## BEGIN Records for this exercise

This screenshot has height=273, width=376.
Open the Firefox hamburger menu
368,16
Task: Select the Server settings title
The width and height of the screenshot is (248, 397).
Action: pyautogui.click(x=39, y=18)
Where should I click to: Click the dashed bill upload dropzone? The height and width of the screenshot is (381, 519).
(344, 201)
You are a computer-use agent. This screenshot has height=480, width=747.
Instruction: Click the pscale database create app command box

## END Records for this exercise
## BEGIN Records for this exercise

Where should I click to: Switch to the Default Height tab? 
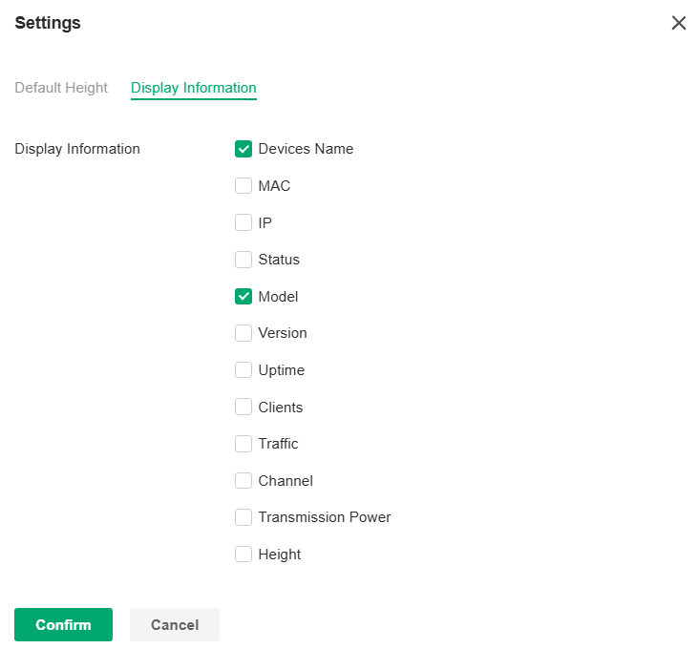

## END Records for this exercise
## BEGIN Records for this exercise

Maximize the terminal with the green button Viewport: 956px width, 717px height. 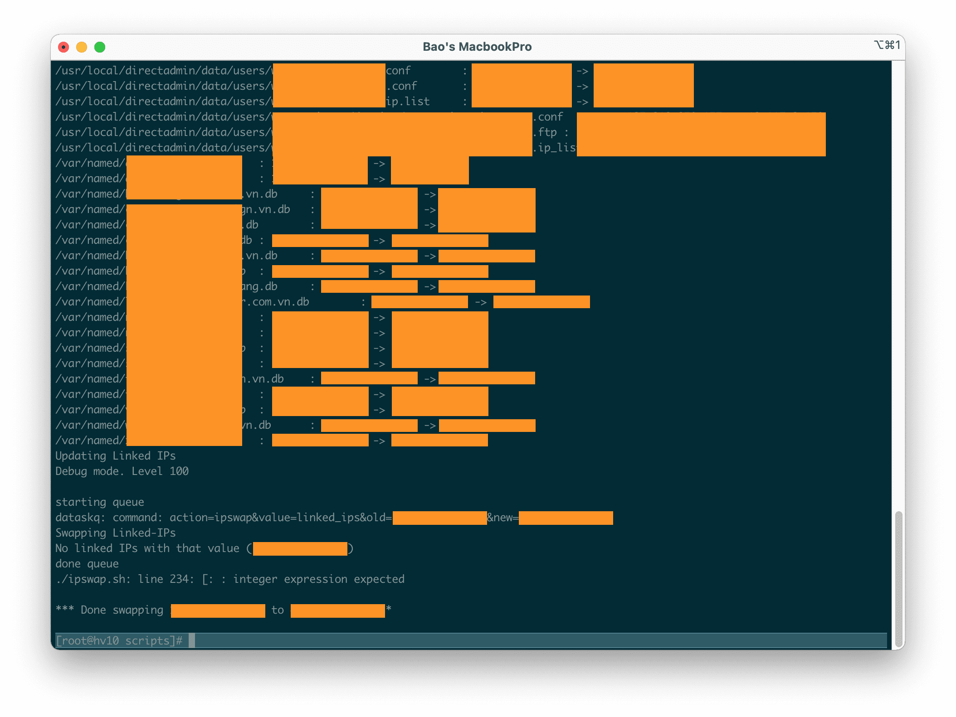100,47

## END Records for this exercise

**Goal**: Rewrite the lines from the one with "This screenshot has height=273, width=376." to the one with "Instruction: Click the", putting "capture" in place of "screenshot" and leaving everything else as it is.

**Solution below**:
This capture has height=273, width=376.
Open the Firefox hamburger menu
368,16
Task: Select the Server settings title
The width and height of the capture is (248, 397).
Action: pyautogui.click(x=39, y=18)
Where should I click to: Click the dashed bill upload dropzone? The height and width of the capture is (381, 519).
(344, 201)
You are a computer-use agent. This capture has height=480, width=747.
Instruction: Click the pscale database create app command box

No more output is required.